The calculator includes tip calculations and a unit converter • the compass is in 3D
The Weather app pulls info from AccuWeather and shows the forecast for today and the next four days. You can add multiple locations and see an hourly forecast too. The app switches between a bright blue and black background depending on whether it's day or night in the selected city.
BlackBerry 10 comes with its own Maps application which only features regular mapping - no satellite images or street view. It can show traffic information, but there's no public transport or pedestrian navigation support. The POI database isn't nearly as rich as that of Google Maps, but at least maps now load quicker than they did on previous BB 10 phones.
You can add favorite places (Home and Work get special treatment) to find your way faster. If a contact from your address book has location info, you can quickly navigate to them too.

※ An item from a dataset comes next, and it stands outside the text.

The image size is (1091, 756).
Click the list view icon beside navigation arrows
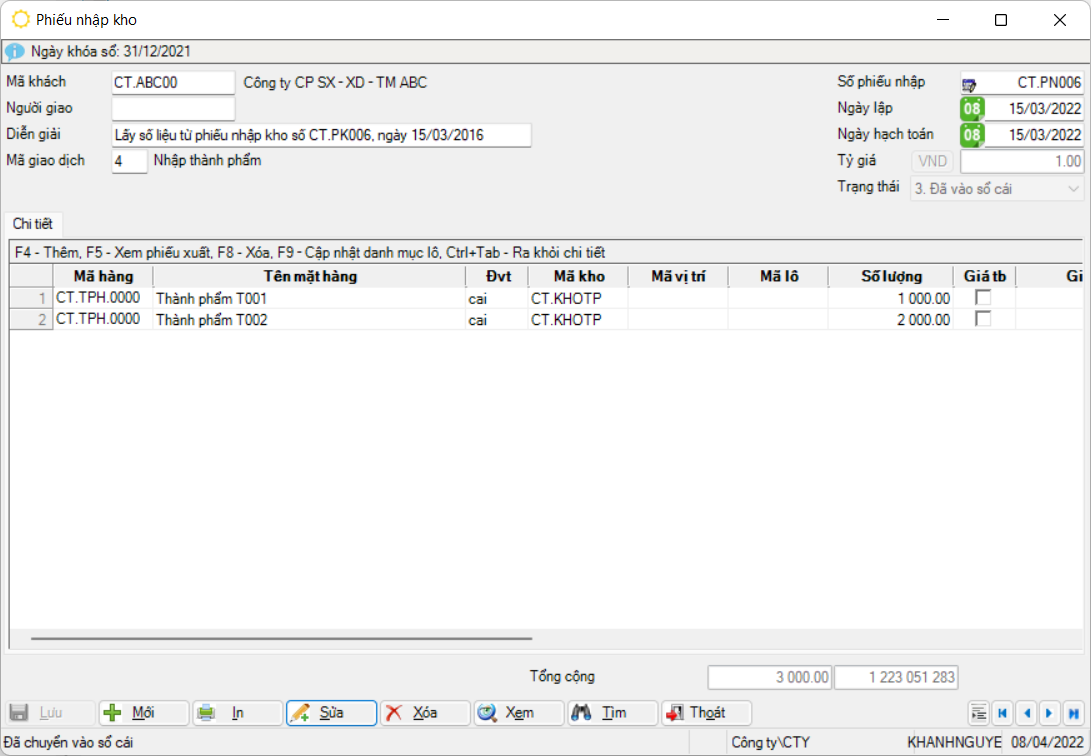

The BlackBerry Maps application is improved
The Maps application has voice-guided navigation for in-car use. It's online-only (that is you need an Internet connection for it to work). You can tweak the route finding algorithm by telling it to look for the Fastest, Simplest or Shortest routes and to avoid highways, toll roads, carpool lanes or ferries. Night mode can be enabled, disabled or set to activate automatically.
BlackBerry World is the place to get new apps for your BlackBerry Passport. While not as many apps as Android and iOS have (or even Windows Phone), many of the major names are available.The BB World is not too different from the Google Play Store. It shows featured apps on top of the screen, then vertical categories including utilities, trending apps, top grossing apps, and more. Before an app installs, you'll be prompted to allow the app's required permissions. It's a bit annoying that you only get to see those after the app has been downloaded (but before it's installed).
Browsing the apps on BlackBerry World
We already mentioned that in the beginning of the year the BlackBerry World opened business with a respectable number of apps for a new app store, but a good 40% of those apps are Android ports (BlackBerry handed $100 to devs who ported their Android app to World).
Luckily, as of BlackBerry OS 10.2, there's runtime support for Android 4.2.2 apps. This enables hardware acceleration, which in theory at least, boosts performance of ported Android apps.
Not all apps work as advertised, however. We've tried side-loading a few Android apps and we also downloaded a few from the Amazon Appstore, which was preinstalled on the Passport. Not all of the apps started and the ones we sideloaded didn't match the Passport square screen. The ones we downloaded from the Amazon Appstore were all fine visually, but we have a feeling the Passport didn't access the full catalogue of apps, which is available on Android smartphones so that's something to be considered, too.
Anyway, just like Google's Play Store, the BlackBerry World offers more than just apps - you can buy music, movies and TV shows from here. Or you can just rent them, though popular US video services such as Netflix or Hulu are still missing.